[Pixel coordinate grounding data]
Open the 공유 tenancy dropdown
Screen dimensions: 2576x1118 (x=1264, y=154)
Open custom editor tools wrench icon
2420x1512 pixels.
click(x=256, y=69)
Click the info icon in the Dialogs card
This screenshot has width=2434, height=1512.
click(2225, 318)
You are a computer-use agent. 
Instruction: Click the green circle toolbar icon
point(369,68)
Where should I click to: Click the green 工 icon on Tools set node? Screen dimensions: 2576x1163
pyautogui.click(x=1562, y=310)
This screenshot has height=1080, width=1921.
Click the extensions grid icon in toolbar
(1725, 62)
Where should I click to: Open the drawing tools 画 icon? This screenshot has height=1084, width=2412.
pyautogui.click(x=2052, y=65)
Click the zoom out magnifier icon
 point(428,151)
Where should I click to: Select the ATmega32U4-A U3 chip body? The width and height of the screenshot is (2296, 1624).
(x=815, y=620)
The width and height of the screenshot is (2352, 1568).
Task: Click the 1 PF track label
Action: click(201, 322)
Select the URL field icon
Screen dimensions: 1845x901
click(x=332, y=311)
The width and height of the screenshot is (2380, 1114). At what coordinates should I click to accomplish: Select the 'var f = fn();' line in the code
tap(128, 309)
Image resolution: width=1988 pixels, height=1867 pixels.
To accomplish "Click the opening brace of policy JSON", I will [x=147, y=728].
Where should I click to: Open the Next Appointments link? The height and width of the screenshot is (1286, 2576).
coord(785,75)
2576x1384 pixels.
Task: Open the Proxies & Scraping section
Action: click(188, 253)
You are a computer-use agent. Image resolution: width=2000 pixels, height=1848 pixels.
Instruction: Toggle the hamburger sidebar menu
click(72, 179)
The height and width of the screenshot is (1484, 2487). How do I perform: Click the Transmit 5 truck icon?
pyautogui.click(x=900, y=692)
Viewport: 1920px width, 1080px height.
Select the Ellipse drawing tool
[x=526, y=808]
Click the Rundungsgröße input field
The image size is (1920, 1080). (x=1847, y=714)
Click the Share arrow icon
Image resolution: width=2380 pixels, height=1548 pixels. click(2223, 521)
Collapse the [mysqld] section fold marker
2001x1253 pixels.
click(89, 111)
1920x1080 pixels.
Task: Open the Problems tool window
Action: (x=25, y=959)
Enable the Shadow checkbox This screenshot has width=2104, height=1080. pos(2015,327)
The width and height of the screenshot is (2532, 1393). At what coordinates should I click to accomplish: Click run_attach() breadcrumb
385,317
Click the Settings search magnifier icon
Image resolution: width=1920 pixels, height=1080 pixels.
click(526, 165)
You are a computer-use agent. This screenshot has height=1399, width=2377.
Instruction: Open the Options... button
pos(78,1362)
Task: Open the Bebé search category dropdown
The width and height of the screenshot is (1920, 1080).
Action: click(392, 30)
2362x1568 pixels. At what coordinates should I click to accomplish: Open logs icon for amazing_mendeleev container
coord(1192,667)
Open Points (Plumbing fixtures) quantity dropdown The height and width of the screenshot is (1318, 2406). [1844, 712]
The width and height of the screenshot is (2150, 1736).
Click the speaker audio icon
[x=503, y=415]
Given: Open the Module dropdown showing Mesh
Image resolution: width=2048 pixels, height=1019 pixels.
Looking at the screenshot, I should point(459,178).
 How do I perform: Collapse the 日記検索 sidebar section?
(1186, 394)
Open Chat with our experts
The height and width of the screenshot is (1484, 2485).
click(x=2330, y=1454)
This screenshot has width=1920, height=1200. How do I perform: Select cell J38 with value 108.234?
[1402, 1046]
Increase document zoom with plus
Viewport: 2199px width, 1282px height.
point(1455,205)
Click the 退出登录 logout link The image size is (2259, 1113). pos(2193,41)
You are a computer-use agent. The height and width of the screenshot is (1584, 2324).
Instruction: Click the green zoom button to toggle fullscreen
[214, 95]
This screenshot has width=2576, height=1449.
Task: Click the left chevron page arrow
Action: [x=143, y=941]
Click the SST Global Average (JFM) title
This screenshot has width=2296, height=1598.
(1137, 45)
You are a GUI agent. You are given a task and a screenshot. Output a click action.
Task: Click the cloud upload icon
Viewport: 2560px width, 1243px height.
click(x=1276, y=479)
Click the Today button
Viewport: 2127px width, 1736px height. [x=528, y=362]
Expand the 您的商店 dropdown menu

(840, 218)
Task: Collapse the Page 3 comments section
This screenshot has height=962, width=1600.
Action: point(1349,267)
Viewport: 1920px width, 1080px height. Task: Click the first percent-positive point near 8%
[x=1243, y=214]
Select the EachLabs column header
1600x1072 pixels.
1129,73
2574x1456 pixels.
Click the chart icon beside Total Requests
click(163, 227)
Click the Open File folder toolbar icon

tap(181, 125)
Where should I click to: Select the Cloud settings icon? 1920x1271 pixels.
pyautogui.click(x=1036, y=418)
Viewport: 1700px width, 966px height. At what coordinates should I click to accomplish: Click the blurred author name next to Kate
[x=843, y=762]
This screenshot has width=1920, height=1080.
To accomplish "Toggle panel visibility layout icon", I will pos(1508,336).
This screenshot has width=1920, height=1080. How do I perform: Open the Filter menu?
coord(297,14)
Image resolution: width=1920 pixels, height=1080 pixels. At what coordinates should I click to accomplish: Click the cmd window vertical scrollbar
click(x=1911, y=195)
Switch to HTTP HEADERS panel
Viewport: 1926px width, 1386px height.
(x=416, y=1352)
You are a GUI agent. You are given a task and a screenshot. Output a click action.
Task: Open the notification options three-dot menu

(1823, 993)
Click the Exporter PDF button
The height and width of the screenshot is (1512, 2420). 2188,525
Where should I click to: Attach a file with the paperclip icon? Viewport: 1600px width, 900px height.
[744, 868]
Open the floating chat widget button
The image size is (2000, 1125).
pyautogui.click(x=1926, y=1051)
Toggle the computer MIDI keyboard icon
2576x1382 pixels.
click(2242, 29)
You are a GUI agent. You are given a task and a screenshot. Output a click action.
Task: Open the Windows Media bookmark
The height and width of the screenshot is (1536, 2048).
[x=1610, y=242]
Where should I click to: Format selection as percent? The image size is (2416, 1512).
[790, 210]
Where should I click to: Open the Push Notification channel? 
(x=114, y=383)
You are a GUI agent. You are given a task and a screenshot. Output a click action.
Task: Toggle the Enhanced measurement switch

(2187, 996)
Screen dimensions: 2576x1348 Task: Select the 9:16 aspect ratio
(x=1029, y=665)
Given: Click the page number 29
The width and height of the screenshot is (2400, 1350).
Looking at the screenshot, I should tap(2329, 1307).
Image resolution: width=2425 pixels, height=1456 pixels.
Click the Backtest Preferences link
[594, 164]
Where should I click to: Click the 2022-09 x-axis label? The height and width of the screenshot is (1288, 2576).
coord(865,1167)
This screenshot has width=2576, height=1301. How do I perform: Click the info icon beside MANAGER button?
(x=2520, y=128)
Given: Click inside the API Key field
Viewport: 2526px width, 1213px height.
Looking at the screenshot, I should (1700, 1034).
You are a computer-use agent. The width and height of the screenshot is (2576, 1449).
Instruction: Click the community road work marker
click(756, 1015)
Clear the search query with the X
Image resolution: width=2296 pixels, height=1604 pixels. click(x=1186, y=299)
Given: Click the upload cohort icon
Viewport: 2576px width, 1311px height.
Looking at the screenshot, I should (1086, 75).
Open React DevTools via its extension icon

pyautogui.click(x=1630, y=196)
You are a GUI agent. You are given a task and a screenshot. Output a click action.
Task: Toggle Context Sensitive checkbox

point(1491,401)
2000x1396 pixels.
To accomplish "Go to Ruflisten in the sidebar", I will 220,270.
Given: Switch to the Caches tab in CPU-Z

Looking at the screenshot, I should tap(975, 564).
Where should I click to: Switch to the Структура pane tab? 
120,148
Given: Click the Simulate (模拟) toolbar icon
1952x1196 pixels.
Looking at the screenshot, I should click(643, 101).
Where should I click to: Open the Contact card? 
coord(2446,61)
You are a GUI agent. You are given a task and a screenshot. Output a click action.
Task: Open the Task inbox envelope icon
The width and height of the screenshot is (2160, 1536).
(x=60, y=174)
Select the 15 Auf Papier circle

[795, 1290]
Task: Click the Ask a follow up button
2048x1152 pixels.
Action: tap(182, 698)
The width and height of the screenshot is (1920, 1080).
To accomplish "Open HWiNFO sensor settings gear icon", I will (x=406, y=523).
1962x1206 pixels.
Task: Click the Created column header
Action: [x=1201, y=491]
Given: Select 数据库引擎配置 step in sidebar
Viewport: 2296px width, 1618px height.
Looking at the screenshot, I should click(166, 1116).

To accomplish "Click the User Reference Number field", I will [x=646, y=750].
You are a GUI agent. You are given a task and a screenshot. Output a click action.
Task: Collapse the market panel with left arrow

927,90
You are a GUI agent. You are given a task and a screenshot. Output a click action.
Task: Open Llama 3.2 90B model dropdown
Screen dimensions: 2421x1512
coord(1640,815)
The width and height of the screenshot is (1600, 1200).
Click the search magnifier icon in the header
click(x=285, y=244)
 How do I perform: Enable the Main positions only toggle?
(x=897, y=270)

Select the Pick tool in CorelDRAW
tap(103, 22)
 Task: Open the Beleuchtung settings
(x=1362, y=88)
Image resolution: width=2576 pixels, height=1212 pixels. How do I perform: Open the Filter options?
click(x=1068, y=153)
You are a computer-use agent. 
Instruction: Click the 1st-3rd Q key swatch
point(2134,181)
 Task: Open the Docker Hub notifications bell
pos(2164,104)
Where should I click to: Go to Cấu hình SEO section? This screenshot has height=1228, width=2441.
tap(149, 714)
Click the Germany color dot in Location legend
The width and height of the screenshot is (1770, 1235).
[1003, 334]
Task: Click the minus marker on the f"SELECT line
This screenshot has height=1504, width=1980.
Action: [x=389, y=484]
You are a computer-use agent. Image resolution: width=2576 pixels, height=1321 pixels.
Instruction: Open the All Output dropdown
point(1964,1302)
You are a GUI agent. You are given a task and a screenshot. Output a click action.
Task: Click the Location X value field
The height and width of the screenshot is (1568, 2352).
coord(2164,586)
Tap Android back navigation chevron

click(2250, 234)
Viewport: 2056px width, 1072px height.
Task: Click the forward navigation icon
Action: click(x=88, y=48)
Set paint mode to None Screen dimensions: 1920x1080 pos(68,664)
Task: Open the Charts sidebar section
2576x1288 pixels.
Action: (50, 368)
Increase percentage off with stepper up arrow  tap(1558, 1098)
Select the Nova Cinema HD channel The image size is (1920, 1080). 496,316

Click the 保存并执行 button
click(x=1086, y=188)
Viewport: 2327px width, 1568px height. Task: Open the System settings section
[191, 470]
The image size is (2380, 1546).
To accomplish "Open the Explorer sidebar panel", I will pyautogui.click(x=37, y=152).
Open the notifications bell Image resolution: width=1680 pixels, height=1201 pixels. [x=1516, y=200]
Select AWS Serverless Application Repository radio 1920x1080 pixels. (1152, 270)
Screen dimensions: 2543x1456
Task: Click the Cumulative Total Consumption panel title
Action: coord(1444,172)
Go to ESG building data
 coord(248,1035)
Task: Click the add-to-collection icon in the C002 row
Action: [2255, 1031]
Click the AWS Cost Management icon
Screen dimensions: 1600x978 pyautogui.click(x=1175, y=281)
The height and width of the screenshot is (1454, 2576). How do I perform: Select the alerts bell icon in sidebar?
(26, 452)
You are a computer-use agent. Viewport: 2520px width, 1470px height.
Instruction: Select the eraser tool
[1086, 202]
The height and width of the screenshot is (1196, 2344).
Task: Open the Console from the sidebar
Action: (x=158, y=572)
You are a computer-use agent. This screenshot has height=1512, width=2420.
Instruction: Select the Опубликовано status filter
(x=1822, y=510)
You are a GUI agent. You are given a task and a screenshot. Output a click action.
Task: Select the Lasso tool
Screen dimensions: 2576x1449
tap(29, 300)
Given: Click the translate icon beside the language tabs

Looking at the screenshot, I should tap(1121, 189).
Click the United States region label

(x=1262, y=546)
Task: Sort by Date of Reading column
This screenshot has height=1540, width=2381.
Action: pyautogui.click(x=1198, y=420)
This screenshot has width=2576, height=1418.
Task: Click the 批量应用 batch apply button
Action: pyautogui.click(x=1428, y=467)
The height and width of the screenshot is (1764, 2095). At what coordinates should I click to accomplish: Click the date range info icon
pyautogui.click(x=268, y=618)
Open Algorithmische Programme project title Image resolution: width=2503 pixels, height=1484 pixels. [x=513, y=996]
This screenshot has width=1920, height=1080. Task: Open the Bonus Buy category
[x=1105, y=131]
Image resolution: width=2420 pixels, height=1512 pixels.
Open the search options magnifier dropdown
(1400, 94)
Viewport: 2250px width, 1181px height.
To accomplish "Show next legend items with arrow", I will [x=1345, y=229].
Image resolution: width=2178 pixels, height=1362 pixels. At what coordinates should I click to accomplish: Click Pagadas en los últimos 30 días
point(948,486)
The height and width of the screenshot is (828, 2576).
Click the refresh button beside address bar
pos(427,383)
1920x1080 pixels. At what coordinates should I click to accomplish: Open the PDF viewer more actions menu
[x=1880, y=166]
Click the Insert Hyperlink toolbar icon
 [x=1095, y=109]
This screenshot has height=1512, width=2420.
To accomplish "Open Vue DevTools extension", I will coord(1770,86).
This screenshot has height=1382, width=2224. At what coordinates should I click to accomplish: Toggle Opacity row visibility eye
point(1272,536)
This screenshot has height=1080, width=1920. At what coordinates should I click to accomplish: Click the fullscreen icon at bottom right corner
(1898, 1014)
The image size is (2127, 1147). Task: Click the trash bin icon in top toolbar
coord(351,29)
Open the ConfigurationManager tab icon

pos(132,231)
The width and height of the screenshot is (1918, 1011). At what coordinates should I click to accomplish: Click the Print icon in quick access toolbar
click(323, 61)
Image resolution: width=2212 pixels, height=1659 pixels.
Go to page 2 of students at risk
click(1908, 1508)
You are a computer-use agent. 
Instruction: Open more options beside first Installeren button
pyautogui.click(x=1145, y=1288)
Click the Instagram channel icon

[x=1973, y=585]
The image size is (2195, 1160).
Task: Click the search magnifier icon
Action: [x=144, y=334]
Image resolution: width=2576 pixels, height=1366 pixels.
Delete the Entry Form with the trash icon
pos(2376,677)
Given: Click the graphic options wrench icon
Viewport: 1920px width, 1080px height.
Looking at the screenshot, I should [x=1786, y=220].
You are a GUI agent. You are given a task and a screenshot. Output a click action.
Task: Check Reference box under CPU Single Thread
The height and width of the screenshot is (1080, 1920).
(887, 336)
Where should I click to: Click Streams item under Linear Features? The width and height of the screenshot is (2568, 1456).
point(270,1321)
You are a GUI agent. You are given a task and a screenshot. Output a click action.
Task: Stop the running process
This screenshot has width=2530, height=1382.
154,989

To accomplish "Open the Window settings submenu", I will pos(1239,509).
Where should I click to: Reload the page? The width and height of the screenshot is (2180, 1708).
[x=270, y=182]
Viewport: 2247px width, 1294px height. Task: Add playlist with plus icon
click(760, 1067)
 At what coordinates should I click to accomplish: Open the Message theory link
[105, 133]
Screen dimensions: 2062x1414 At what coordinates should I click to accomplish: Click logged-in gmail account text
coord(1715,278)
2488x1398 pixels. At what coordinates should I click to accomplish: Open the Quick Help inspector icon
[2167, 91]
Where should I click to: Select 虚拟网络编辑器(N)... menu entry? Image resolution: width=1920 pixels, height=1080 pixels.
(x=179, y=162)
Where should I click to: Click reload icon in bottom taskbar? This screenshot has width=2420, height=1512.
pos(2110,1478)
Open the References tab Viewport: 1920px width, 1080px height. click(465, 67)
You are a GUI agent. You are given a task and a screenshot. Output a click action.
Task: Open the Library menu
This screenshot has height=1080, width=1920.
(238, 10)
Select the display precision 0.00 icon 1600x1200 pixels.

**ACTION ITEM:** Copy every line from the entries that contains the word "legend".

**SOLUTION TO THE EXERCISE:**
Click the Germany color dot in Location legend
To accomplish "Show next legend items with arrow", I will [x=1345, y=229].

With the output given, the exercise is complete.